One keynote speaker, Richard Wolfe MD, chief of emergency medicine at Beth Israel Deaconess Medical Center in Boston, said emergency room physicians can do more to be effective gatekeepers to keep patients out of the hospital if they don't need to be there.

"What is the most expensive thing we do?" He asked "It's that we admit patients to the hospital."

"If we can be effective gatekeepers, we can play an absolutely critical role (in reducing costs), but we need to start thinking about how we find other safe places to deliver care," he said. "And I would argue that if we build home care networks... (and make sure there are) checks with primary care physicians the next day, a much better social infrastructure, and use of nursing facilities for those patients we admit a little bit for medical problems but a lot because we don't think they're safe at home, we can have a very huge impact at that point."

ACEP's leaders are worried about cost cutting efforts taking place in many state Medicaid programs, such as a recent action in the state of Washington. There Medicaid officials ? in an effort to save $72 million a year ? have classified 700 patient symptom presentations as non-emergent, for which they will not pay even though many could indicate life-threatening conditions, such as vaginal bleeding during the third trimester, ACEP leaders said.
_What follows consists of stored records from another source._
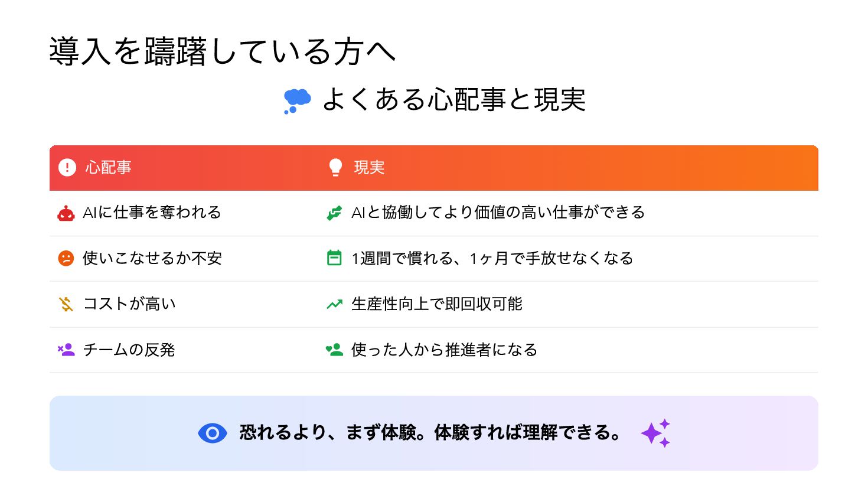Click the green upward trend arrow icon
Viewport: 868px width, 489px height.
pyautogui.click(x=334, y=304)
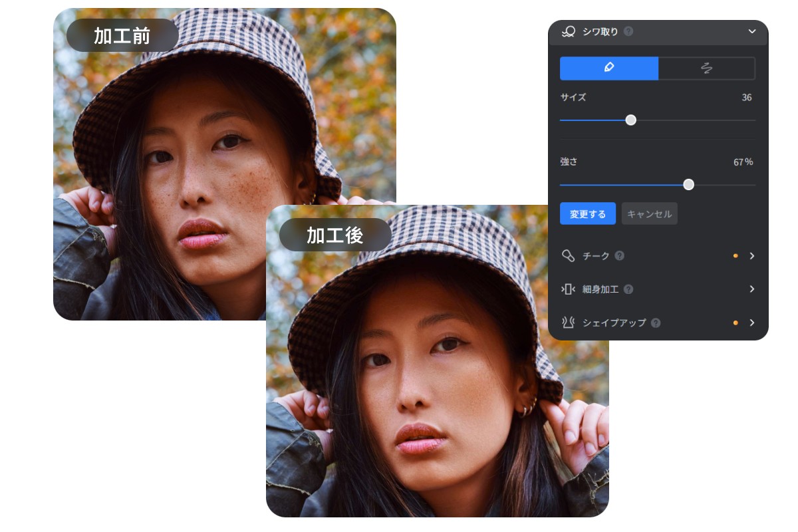Click the help icon beside 細身加工
Image resolution: width=798 pixels, height=532 pixels.
630,289
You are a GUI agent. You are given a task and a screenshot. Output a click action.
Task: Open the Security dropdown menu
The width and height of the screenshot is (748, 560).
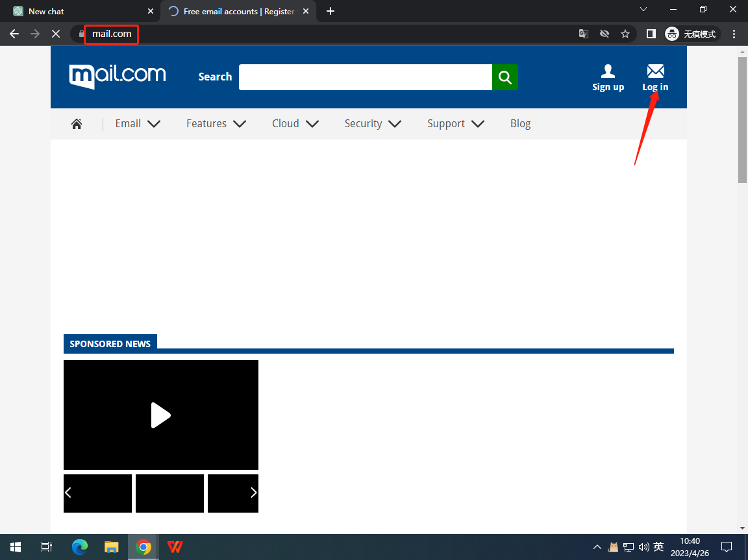[373, 123]
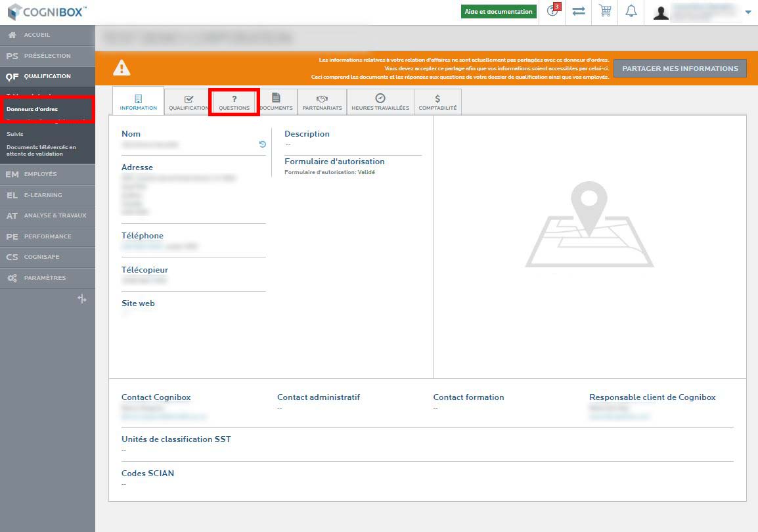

Other parts of the new state rule include a cap of three visits per month. The new rules were adopted without a comment period and without collaborating with the medical community, the Washington state emergency doctors say.

Nathaniel Schlicher, MD, associate facility medical director of St. Joseph Medical Center in Tacoma, and an official with the state's ACEP chapter, said hospital emergency rooms will have to provide this care regardless of the state's Medicaid rules, because patients will die if they don't.

The state's action is the subject of a recent lawsuit and temporary restraining order filed in state Superior Court of Thurston County.

But Schlicher said that what is even more worrisome is that some 19 other states are considering similar rules in an effort to save money.

Seaberg and many others attending said they know that they are in for a rough ride, but Seaberg articulated it best:

"The increased demands for our specialty underscore the challenges ahead," he said.

"The next three years of healthcare reform will likely affect the next 30 years of our practice. It will touch all aspects of what we do: how we work, how we are paid, and how we interact with our patients. In short, it will redefine the specialty of emergency medicine."